In spite of these irksome control issues, Rival Swords is still entirely playable. It is, to be sure, still fun. But given the choice to play the title with the Wii remote / nunchuk combination or a traditional controller, we have to be honest: we'd choose the latter. And we're the Wii guys. Given that the port's only advantage are these new controls, that's a true disappointment.
From a technical standpoint, Rival Swords looks like its GCN, PS2 and Xbox predecessors. There are no major graphical upgrades, which is unfortunate since Ubisoft had more than a year to up the visual presentation if it so desired, and Wii is certainly more capable. The art style is still beautiful and the animation as fluid and seamless as ever. The game's engine enables large 3D environments with impressive architectural designs coupled with a wide range of lighting and particle effects.

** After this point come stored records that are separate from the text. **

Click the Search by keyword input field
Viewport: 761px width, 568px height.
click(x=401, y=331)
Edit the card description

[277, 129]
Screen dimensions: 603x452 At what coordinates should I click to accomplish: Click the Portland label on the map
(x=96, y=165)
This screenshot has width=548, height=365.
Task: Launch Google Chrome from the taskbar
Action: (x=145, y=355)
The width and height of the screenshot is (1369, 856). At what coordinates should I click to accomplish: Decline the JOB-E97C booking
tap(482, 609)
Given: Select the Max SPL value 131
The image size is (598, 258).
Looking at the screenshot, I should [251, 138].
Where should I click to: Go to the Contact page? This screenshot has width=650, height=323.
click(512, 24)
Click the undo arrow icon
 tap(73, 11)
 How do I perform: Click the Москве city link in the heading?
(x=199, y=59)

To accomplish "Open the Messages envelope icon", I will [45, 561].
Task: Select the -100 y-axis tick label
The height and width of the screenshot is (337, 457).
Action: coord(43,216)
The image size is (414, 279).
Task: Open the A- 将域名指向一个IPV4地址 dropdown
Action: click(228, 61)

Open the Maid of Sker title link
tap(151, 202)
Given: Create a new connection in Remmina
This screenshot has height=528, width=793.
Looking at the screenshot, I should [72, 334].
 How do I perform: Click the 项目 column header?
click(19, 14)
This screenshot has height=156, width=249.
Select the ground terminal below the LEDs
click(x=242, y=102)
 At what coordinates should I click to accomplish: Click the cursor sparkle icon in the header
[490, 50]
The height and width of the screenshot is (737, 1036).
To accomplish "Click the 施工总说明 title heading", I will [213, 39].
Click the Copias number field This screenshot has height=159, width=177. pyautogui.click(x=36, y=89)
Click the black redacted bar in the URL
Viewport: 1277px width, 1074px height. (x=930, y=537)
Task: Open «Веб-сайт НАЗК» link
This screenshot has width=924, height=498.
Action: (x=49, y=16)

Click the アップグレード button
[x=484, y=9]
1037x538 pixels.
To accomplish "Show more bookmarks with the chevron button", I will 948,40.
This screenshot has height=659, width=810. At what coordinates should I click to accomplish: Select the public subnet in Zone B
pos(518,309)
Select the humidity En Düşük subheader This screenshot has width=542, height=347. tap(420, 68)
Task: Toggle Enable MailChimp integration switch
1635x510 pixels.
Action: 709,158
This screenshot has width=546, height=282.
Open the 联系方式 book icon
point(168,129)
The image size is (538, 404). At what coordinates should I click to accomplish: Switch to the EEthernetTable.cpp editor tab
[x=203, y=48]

But at the same time, the game is a year old and the texture work is showing its age, as walls and characters tend to blur up close. The game does run in 480p and 16:9 widescreen on Wii. Otherwise, the only notable difference in presentation is the baffling omission of blood from Rival Swords - a decision undoubtedly made so that the title could score a more attractive T rating. Odd, when you consider that Wii's user base is much older than GameCube's and that two of the most violent games of the year, Manhunt 2 and No More Heroes, are more or less exclusive to the platform.